- PROMPT:
Output the full listing verbatim.

<<<<

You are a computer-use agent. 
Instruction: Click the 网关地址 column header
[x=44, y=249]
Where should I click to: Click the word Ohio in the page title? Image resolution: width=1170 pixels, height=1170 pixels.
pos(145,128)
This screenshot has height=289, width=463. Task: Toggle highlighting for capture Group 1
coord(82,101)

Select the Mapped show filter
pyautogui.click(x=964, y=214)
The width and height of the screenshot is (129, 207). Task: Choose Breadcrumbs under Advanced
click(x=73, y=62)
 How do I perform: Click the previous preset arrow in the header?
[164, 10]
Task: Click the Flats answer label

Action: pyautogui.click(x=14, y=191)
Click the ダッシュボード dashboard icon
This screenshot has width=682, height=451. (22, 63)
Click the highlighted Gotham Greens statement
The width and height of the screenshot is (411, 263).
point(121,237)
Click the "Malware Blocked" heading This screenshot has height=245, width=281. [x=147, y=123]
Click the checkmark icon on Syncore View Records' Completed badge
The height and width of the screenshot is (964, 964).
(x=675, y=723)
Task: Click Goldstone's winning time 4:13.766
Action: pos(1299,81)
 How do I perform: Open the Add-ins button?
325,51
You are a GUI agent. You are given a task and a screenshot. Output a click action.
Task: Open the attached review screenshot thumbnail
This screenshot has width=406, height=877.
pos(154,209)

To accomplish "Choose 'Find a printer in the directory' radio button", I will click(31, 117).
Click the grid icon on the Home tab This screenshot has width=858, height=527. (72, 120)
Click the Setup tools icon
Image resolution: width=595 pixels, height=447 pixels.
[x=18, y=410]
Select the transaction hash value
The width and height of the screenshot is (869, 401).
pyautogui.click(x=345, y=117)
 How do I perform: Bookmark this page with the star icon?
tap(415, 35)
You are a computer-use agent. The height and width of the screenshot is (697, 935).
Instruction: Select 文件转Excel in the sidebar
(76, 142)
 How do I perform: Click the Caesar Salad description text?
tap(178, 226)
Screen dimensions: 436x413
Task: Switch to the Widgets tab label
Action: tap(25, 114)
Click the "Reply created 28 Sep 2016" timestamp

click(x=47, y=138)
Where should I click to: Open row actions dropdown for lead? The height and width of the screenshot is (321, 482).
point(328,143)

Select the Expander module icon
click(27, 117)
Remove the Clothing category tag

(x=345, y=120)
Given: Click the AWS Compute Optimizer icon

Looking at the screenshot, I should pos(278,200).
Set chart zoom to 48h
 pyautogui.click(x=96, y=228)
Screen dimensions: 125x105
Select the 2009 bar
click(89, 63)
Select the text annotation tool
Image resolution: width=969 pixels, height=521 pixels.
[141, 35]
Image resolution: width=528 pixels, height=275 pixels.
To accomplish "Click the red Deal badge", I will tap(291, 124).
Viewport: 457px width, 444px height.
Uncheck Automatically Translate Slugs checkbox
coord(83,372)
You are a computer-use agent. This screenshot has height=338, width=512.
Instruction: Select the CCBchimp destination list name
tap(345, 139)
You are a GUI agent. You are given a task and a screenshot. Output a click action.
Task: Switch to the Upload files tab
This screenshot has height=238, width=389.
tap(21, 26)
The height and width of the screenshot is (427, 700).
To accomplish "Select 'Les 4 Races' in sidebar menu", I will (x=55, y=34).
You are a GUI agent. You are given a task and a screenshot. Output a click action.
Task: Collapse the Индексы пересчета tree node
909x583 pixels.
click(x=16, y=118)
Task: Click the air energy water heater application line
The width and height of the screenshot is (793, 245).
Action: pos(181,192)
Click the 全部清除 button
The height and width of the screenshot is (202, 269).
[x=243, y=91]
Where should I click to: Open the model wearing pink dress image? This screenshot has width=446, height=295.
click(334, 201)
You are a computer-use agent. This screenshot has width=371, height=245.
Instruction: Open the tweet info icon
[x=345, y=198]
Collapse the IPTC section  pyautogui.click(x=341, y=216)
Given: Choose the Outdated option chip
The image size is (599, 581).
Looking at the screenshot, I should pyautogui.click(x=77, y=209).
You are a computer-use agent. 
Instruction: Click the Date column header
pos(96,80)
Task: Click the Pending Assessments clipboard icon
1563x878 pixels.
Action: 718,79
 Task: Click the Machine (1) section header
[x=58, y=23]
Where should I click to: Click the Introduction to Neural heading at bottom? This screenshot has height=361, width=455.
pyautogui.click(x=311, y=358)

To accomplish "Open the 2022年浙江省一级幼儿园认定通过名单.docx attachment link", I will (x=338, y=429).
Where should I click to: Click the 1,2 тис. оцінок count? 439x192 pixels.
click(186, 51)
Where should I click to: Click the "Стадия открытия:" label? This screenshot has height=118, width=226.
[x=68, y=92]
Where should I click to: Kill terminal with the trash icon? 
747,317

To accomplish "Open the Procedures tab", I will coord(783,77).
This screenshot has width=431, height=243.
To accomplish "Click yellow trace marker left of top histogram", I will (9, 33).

>>>>

- RESULT OF THE EXERCISE:
You are a computer-use agent. 
Instruction: Click the 网关地址 column header
[x=44, y=249]
Where should I click to: Click the word Ohio in the page title? Image resolution: width=1170 pixels, height=1170 pixels.
pos(145,128)
This screenshot has height=289, width=463. Task: Toggle highlighting for capture Group 1
coord(82,101)

Select the Mapped show filter
pyautogui.click(x=964, y=214)
The width and height of the screenshot is (129, 207). Task: Choose Breadcrumbs under Advanced
click(x=73, y=62)
 How do I perform: Click the previous preset arrow in the header?
[164, 10]
Task: Click the Flats answer label

Action: pyautogui.click(x=14, y=191)
Click the ダッシュボード dashboard icon
This screenshot has width=682, height=451. (22, 63)
Click the highlighted Gotham Greens statement
The width and height of the screenshot is (411, 263).
point(121,237)
Click the "Malware Blocked" heading This screenshot has height=245, width=281. [x=147, y=123]
Click the checkmark icon on Syncore View Records' Completed badge
The height and width of the screenshot is (964, 964).
(x=675, y=723)
Task: Click Goldstone's winning time 4:13.766
Action: pos(1299,81)
 How do I perform: Open the Add-ins button?
325,51
You are a GUI agent. You are given a task and a screenshot. Output a click action.
Task: Open the attached review screenshot thumbnail
This screenshot has width=406, height=877.
pos(154,209)

To accomplish "Choose 'Find a printer in the directory' radio button", I will click(31, 117).
Click the grid icon on the Home tab This screenshot has width=858, height=527. (72, 120)
Click the Setup tools icon
Image resolution: width=595 pixels, height=447 pixels.
[x=18, y=410]
Select the transaction hash value
The width and height of the screenshot is (869, 401).
pyautogui.click(x=345, y=117)
 How do I perform: Bookmark this page with the star icon?
tap(415, 35)
You are a computer-use agent. The height and width of the screenshot is (697, 935).
Instruction: Select 文件转Excel in the sidebar
(76, 142)
 How do I perform: Click the Caesar Salad description text?
tap(178, 226)
Screen dimensions: 436x413
Task: Switch to the Widgets tab label
Action: tap(25, 114)
Click the "Reply created 28 Sep 2016" timestamp

click(x=47, y=138)
Where should I click to: Open row actions dropdown for lead? The height and width of the screenshot is (321, 482).
point(328,143)

Select the Expander module icon
click(27, 117)
Remove the Clothing category tag

(x=345, y=120)
Given: Click the AWS Compute Optimizer icon

Looking at the screenshot, I should pos(278,200).
Set chart zoom to 48h
 pyautogui.click(x=96, y=228)
Screen dimensions: 125x105
Select the 2009 bar
click(89, 63)
Select the text annotation tool
Image resolution: width=969 pixels, height=521 pixels.
[141, 35]
Image resolution: width=528 pixels, height=275 pixels.
To accomplish "Click the red Deal badge", I will tap(291, 124).
Viewport: 457px width, 444px height.
Uncheck Automatically Translate Slugs checkbox
coord(83,372)
You are a computer-use agent. This screenshot has height=338, width=512.
Instruction: Select the CCBchimp destination list name
tap(345, 139)
You are a GUI agent. You are given a task and a screenshot. Output a click action.
Task: Switch to the Upload files tab
This screenshot has height=238, width=389.
tap(21, 26)
The height and width of the screenshot is (427, 700).
To accomplish "Select 'Les 4 Races' in sidebar menu", I will (x=55, y=34).
You are a GUI agent. You are given a task and a screenshot. Output a click action.
Task: Collapse the Индексы пересчета tree node
909x583 pixels.
click(x=16, y=118)
Task: Click the air energy water heater application line
The width and height of the screenshot is (793, 245).
Action: pos(181,192)
Click the 全部清除 button
The height and width of the screenshot is (202, 269).
[x=243, y=91]
Where should I click to: Open the model wearing pink dress image? This screenshot has width=446, height=295.
click(334, 201)
You are a computer-use agent. This screenshot has width=371, height=245.
Instruction: Open the tweet info icon
[x=345, y=198]
Collapse the IPTC section  pyautogui.click(x=341, y=216)
Given: Choose the Outdated option chip
The image size is (599, 581).
Looking at the screenshot, I should pyautogui.click(x=77, y=209).
You are a computer-use agent. 
Instruction: Click the Date column header
pos(96,80)
Task: Click the Pending Assessments clipboard icon
1563x878 pixels.
Action: 718,79
 Task: Click the Machine (1) section header
[x=58, y=23]
Where should I click to: Click the Introduction to Neural heading at bottom? This screenshot has height=361, width=455.
pyautogui.click(x=311, y=358)

To accomplish "Open the 2022年浙江省一级幼儿园认定通过名单.docx attachment link", I will (x=338, y=429).
Where should I click to: Click the 1,2 тис. оцінок count? 439x192 pixels.
click(186, 51)
Where should I click to: Click the "Стадия открытия:" label? This screenshot has height=118, width=226.
[x=68, y=92]
Where should I click to: Kill terminal with the trash icon? 
747,317

To accomplish "Open the Procedures tab", I will coord(783,77).
This screenshot has width=431, height=243.
To accomplish "Click yellow trace marker left of top histogram", I will (9, 33).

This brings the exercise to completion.